TASKS TO COMPLETE>
**a)** In the passage on Pulcinella below, which myth of Plato does Agamben appeal to toward the end of his book?
**b)** Summarize the passage on Pulcinella below in two sentences.

ARTICLE>

>>>

The comic dimension in Pulcinella’s expressive character, then, has little to do with an anthropological laughter automatism that would reveal the species proximity to animality (but also its outermost distance and alienation). More specifically, Pulcinella’s character is a lazzo or medial relation that exceeds life and death fixation. At the same time, Pulcinella (like Hölderlin, Pinocchio, to recall the other figures in Agamben’s most recent books) irradiates a new type of existence; in fact, an existence against all reductions of subjectivity and personalism, which could very well defined by the pícaro motto “vivir desviviéndose” [6]. If we grant this, we are in a better position to grasp that death is not finality to “a life”, but rather a limit of caducity of experience that those in possession of character can breach in order to affirm the releasement of happiness. In a fundamental way, life is always unto death, so it is through his character that one could accomplish resurrection and become eternal. It is obvious that Pulcinella’s character has important consequences for a novel characterization of freedom; a freedom beyond the attributes of the person (be the ‘harm principle’ or the ‘non-intervention’) and the modern legitimation through the rise of interests as a way to suppress the passions. One could say that the politico-civil conception of freedom always stood on the firm ground of the fiction of the person, which Pulcinella destitutes by emphasizing the unlived reminder: the soul. And it is the soul that renders – this is not explicit in Giorgio Agamben’s book, and could perhaps be a theme of discussion – a new principle of differentiation within the logic of immanence of nature. Towards the end of the book, Agamben appeals to Plato’s Myth of Er, which speaks to the penumbra or zone of indetermination between life and death, character and destiny; while preparing the ground for a different conception of freedom. A freedom defined through a very important term: “adéspoton” or virtue – which he designs as without masters and beyond adaptation, and it has been taken as one of the earliest affirmations of the notion of freedom as a separate intellect (a rendition elaborated by Plotinus’s Enneads VIII) – but this, I think, could be fully assessed in another ocassion. This is what Agamben writes:
“Nel racconto di Er il Panfilio alla fine della Repubblica, Platone ha rappresentato le anime che, giungendo dal cielo o dal mondo sotterraneo “in un luogo demonico” davanti al fuso che sta sulle ginocchia di Ananke, scelgono la vita in cui dovranno reincarnarsi. Un araldo le mette in fila e, dopo aver preso in mano le sorti e i paradigmi di vita, proclama che sta per cominciare per esse un nuovo ciclo di vita mortale: “Non sarà un demone a scegliere, ma voi sceglierete il vostro demone. Chi è stato sorteggiato per primo, scelga la forma di vita [bios] a cui sarà unito per necessità. La virtù invece è libera [adespoton, “senza padrone”, “inassegnabile”] e ciascuno ne avrà in misura maggiore o minore a seconda che la’- miola disprezzi. La colpa è di chi sceglie, dio è innocente” (617e).” [7]
The adéspoton is a strange and sui generis virtue, since it does not appeal to a moral conception of the good. Of course, this allows for something very subtle: retreating from the tribune of morality, the adéspoton belongs to the access of a life in happiness. I think this complicates the picture of Agamben’s insistence through his work on “beatitude” – and in large measure, Spinoza’s conatus essendi – since adéspoton is not a form of absolute immanence, but rather of a soul that is always inadequate in relation to the assigned preservation of its nature (perseverantia in suo esse). In other words, the adéspoton is the intensity that allows for a relation between interiority and exteriority through an acoustic attunement with the world. The adéspoton refuses the conditions of possibility for “freedom”; since it conceives freedom as emanating from the non-objective conditions of the contact with the outside.

<<<

RAW DATA>
>>>

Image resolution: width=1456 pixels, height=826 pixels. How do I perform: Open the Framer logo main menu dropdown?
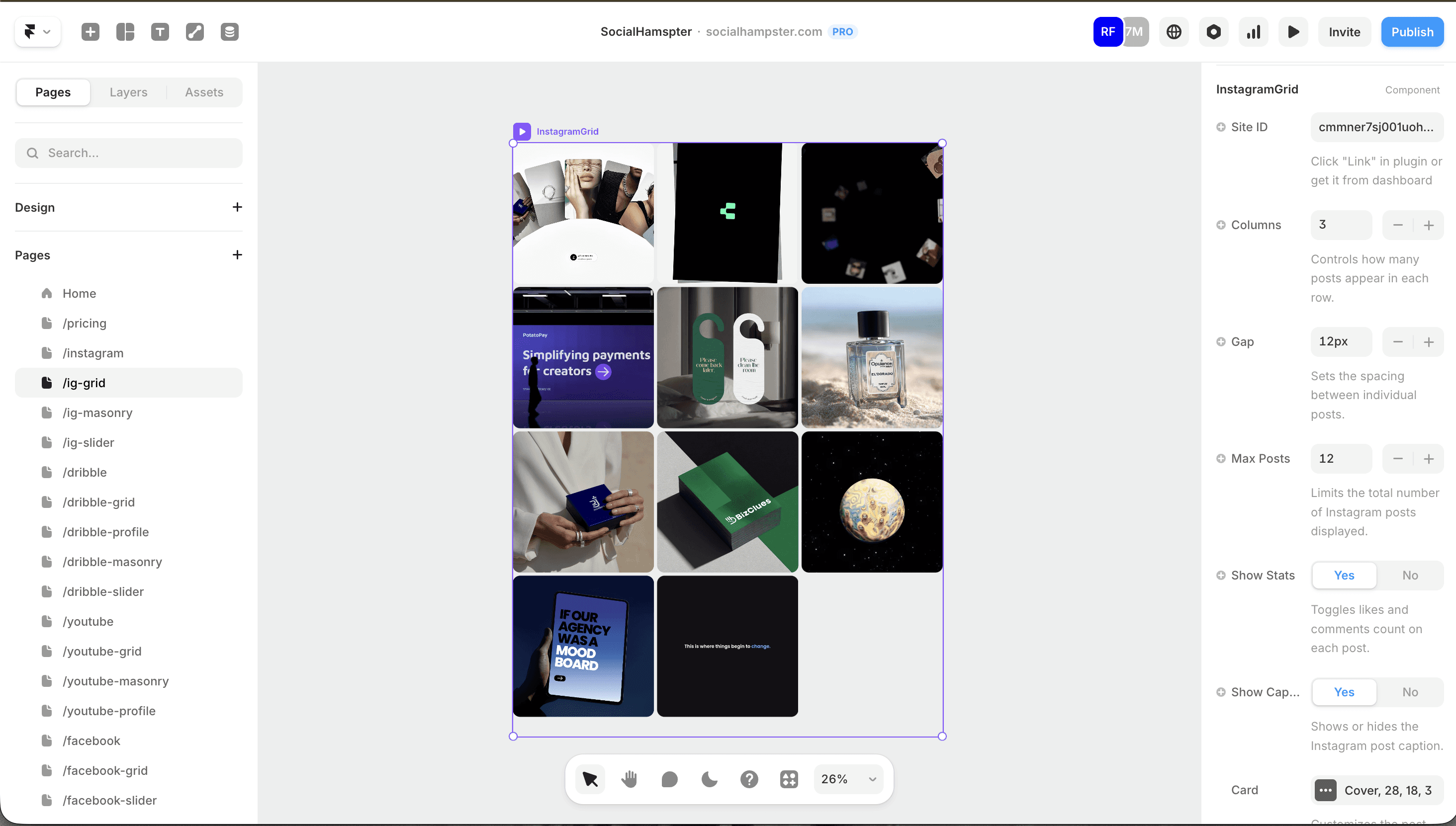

<<<

SOLUTIONS FOR EACH TASK>
**a)** Plato's Myth of Er.

**b)** The passage argues that Pulcinella's character is a medial relation that exceeds the fixation of life and death, with consequences for a conception of freedom beyond the attributes of the person, since it destitutes the fiction of the person by emphasizing the soul. Through Agamben's appeal to Plato's Myth of Er, it presents adéspoton as a virtue without masters that does not appeal to a moral conception of the good and instead belongs to access to a life in happiness.